The web is built on managed languages, primarily Python/Django, C#, Java and JavaScript. Though inefficient, these languages enable rapid and continual development of the application platform; their speed penalties are compensated by deploying additional server real estate on demand, at substantial cost. VyperCore technology reduces the footprint needed for a given volume of usage, substantially reducing TCO via capex and opex minimisation.
Financial analysts can now deploy sophisticated applications written in managed languages, still running in real-time with VyperCore acceleration technology. These applications will play a pivotal role in real-time predictive analytics, fraud detection, and risk management. The application acceleration allows the swift processing and analysis of vast datasets enabling financial institutions to make faster, more accurately informed, data-driven decisions.
In products with demanding power requirements such as smart watches and mobile phones, vendors are increasingly utilising accelerated computing of managed language applications to offload specific tasks to dedicated accelerators. Integrating VyperCore technology will enable the efficient releasing of resources from the main application's processor, enabling optimised battery life and power efficiency.
Security and power efficiency are the key drivers in always-on, always-connected Edge and IoT markets. The ability to utilise VyperCore secure accelerated computing will bring fast, easy to program managed-language applications into this highly resource constrained traditionally deeply embedded microcontroller market space.

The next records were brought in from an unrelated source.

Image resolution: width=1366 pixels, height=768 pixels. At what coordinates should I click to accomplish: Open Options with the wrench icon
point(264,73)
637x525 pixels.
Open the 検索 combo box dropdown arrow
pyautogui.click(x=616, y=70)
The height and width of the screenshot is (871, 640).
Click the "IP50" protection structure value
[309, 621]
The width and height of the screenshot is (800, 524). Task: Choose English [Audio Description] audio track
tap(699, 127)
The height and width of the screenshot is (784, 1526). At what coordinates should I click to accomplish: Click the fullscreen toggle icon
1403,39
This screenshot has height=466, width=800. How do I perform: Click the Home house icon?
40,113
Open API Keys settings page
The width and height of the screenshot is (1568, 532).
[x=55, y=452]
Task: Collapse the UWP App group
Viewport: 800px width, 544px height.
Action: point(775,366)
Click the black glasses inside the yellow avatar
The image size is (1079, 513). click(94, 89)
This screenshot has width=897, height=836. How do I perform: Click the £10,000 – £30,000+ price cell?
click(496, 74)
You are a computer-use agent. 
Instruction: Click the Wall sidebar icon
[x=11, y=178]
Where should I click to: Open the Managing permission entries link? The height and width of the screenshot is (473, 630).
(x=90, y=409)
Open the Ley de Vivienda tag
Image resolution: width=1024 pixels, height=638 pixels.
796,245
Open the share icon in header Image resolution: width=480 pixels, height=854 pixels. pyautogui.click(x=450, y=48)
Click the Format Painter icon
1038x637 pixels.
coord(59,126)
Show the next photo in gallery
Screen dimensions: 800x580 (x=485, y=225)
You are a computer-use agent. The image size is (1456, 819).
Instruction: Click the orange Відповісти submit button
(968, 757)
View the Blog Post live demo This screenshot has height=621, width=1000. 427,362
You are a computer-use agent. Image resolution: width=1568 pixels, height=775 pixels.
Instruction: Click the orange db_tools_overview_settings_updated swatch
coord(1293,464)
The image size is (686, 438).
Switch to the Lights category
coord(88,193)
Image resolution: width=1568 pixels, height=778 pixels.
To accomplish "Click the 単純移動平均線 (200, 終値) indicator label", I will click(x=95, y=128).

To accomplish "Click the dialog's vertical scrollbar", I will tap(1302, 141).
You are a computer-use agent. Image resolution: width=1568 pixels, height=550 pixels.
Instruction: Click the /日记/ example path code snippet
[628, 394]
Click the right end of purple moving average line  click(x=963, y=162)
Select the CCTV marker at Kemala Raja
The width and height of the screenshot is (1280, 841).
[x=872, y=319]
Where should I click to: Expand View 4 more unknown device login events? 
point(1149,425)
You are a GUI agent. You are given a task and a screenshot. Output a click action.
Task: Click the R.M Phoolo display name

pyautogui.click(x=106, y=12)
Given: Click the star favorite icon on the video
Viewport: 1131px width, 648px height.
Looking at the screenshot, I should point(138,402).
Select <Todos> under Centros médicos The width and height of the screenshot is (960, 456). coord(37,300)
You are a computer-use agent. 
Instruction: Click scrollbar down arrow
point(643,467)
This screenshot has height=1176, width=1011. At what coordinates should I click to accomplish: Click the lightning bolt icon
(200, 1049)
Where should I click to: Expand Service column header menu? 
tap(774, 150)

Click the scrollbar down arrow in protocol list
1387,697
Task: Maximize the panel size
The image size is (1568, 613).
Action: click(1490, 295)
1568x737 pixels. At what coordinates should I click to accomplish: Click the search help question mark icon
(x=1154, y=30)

The ability to rapidly deploy managed-language applications to process complex medical data using sophisticated algorithms up to five times faster enables the early detection and treatment of diseases, resulting in faster and more accurate clinical decisions that optimise patient outcomes. In the field of life sciences, VyperCore accelerated computing will allow faster data processing, eg of genetic sequences, to make more significant strides, and provide valuable insights into human biology. This knowledge is instrumental in advancing personalised medicine, tailoring treatments to individual patients based on their genetic makeup.
Artificial Intelligence applications are mainly run on general-purpose CPUs, using frameworks such as PyTorch that are written around managed languages. VyperCore will substantially accelerate ML inference on these frameworks. Separately, GenAI is delivering huge amounts of AI-written code into production deployments, often without human intervention to optimise it. This code will be readily accelerable with VyperCore technology.